After an amble through his orchards, it’s time for lunch; we head to his kitchen in time to see his entire staff—farmhands, still operators and marketers alike—sitting down to eat with his young children. His wife plates slabs of the pork neck she’s been roasting all morning with hunks of browned cabbage, herb dumplings and a good ladleful of dark brown jus. Everything is perfectly cooked, and the gemütlichkeit, that sense of warm hos- pitality in which all Austrians take pride, has never been stronger. We all help ourselves to glasses of apple juice from the orchards outside.
“Here’s where I fished for semling, that fish you had the other day,” Kurt says, standing on the grassy banks of the Danube in Wallsee, his hometown, a quiet village of about 3,000. “Up there, by those reeds, I caught eel and catfish.” While fishing as a child, Kurt would watch the river cruise ships pass by, some on their way to Vienna. He didn’t know much about them, but he knew they had cooks, and they seemed as good a way as any out of Wallsee. In the 1970s, aspiring Austrian chefs didn’t aim too high; if he paid attention and worked hard in culinary school, he might even make it to the kitchen of a hotel in Switzerland. Before Kurt, Wallsee’s only claim to fame was a castle that was once home to Archduchess Marie Valerie, daughter of Emperor Franz Joseph. Now it can claim a famous American chef, too. This fall, Kurt’s cookbook Neue Cuisine will be published by Rizzoli, and this fall he’ll return to Austria to receive the Decoration of Honor for Services to the Republic of Austria, a prestigious award given by the Austrian president to citizens who promote Austrian culture abroad.

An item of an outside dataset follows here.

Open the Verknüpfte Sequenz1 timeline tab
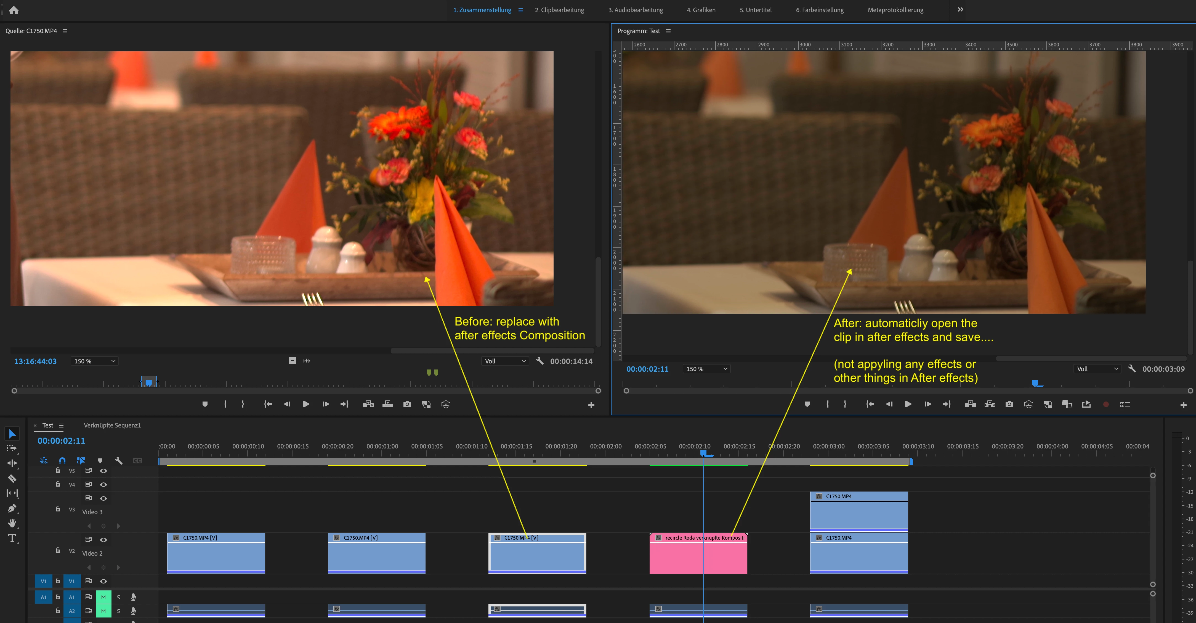Image resolution: width=1196 pixels, height=623 pixels. click(112, 425)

His parents still live in town; so do his brother and sister. When we stop by his old family homestead, his mother, as hospitable and charming as her son, brings out a home- made plum cake and some coffee. I grill her for embarrassing stories from her son’s youth, but she comes up short. “When he was about 10, he made me a cake for Mother’s Day. After dinner, his brother said, ‘Kurt, where’s the cake?’ but Kurt just shushed him. It turns out he had hidden the cake under his bed.”

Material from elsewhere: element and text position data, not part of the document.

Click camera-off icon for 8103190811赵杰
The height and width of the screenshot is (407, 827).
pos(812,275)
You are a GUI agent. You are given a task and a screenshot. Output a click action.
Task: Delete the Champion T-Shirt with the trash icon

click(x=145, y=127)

“It didn’t come out right! I had high-quality standards, even then,” Kurt says.
Our stay isn’t long; we have dinner reservations in Vienna that night. Before we leave, Kurt carries in bags bursting with the bounty of Austria’s fields, orchards, cellars and shops, and starts to unload them onto the kitchen table, despite his mother’s protestations: the market sunflowers; sausage studded with pumpkin seeds; bottles of Gegenbauer’s vinegar and Hartlieb’s pumpkinseed oil; fresh apple juice from Reisetbauer’s orchard; tomatoes from Stekovics’s miraculous vines; and from the farmers market in Graz, a small mountain of apricots. “We love it when Kurt comes to visit,” his mother says. She beams with pride for her son, the chef, who has made good in New York and is the reason Americans have heard of Wallsee. Then she looks distractedly back at the kitchen table. “But now I have to do something with all of these apricots.”